Required work ▸ Your answer should be the lines of the material that include the word "defesa".

Extracted material ▸

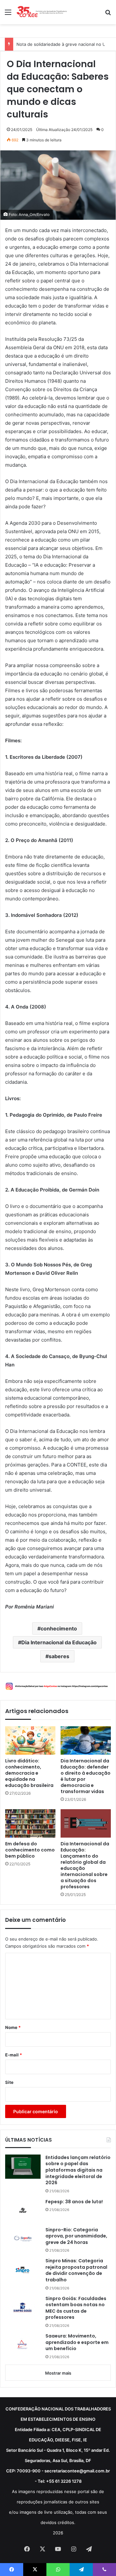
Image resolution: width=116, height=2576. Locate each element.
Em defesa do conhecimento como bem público (30, 1850)
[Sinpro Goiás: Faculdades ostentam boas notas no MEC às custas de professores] (23, 2307)
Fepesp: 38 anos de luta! (74, 2202)
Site (9, 2082)
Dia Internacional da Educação (59, 1642)
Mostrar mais (58, 2373)
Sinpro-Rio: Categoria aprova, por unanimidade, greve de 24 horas (76, 2236)
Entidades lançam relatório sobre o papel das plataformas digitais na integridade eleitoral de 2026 (78, 2170)
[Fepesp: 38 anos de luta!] (23, 2210)
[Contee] (42, 12)
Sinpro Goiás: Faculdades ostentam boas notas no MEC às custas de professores (75, 2308)
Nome (13, 2027)
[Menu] (8, 14)
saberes (59, 1656)
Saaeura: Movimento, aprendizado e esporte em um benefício (77, 2342)
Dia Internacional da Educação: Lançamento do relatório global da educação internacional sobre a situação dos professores (85, 1865)
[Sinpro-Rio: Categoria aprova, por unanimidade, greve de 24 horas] (23, 2239)
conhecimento (59, 1628)
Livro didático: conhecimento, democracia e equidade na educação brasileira (29, 1773)
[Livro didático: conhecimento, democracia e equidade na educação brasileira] (30, 1740)
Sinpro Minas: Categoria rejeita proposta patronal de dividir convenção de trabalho (76, 2270)
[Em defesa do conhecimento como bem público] (30, 1823)
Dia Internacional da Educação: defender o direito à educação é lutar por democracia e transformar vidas (86, 1776)
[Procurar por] (108, 14)
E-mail (13, 2054)
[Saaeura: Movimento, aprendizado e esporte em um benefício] (23, 2345)
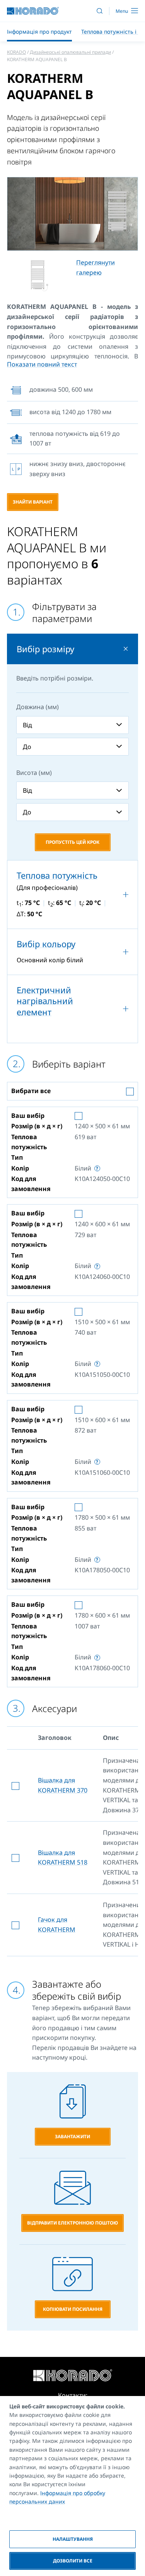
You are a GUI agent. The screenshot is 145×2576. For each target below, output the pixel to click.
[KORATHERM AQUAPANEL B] (72, 214)
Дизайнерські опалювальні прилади (70, 52)
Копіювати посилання (72, 2309)
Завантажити (72, 2136)
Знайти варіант (33, 502)
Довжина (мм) (37, 707)
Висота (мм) (34, 772)
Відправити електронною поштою (72, 2223)
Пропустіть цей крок (72, 842)
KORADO (16, 52)
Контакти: (72, 2395)
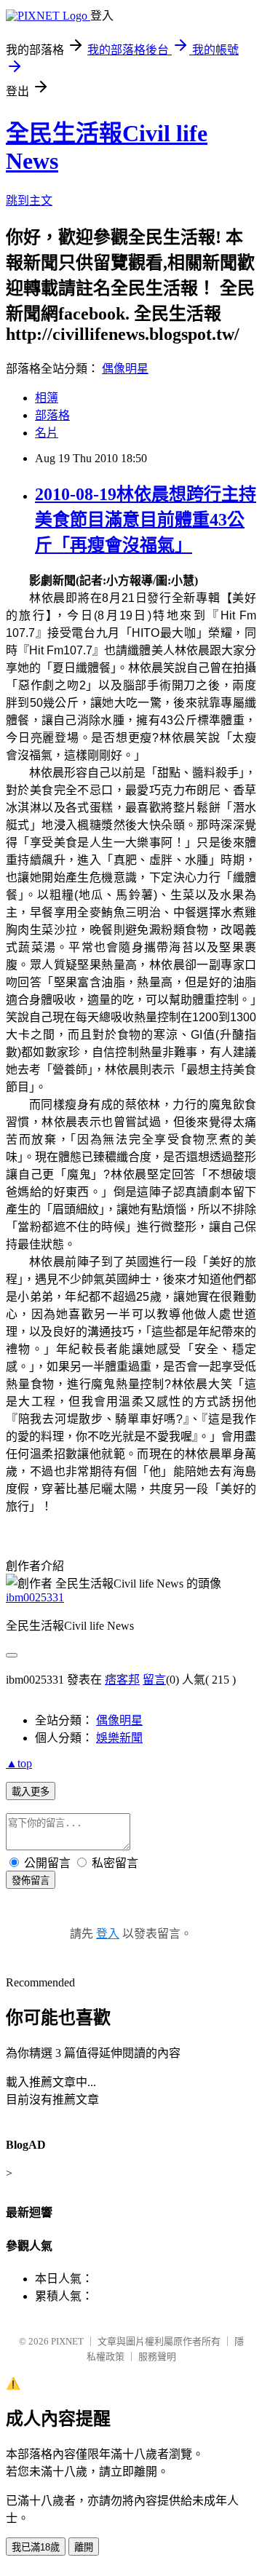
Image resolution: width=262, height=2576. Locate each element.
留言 (154, 1679)
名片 (46, 433)
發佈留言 (30, 1880)
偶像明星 (125, 368)
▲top (19, 1763)
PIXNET (67, 2341)
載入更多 (30, 1791)
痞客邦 (122, 1679)
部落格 (52, 415)
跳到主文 (29, 200)
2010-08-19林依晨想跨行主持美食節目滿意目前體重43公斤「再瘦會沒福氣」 (145, 520)
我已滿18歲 (36, 2547)
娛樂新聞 (119, 1738)
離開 (83, 2547)
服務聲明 (157, 2356)
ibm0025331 (35, 1597)
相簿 (46, 398)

Result of the exercise ▸
Em defesa do conhecimento como bem público (30, 1850)
[Em defesa do conhecimento como bem público] (30, 1823)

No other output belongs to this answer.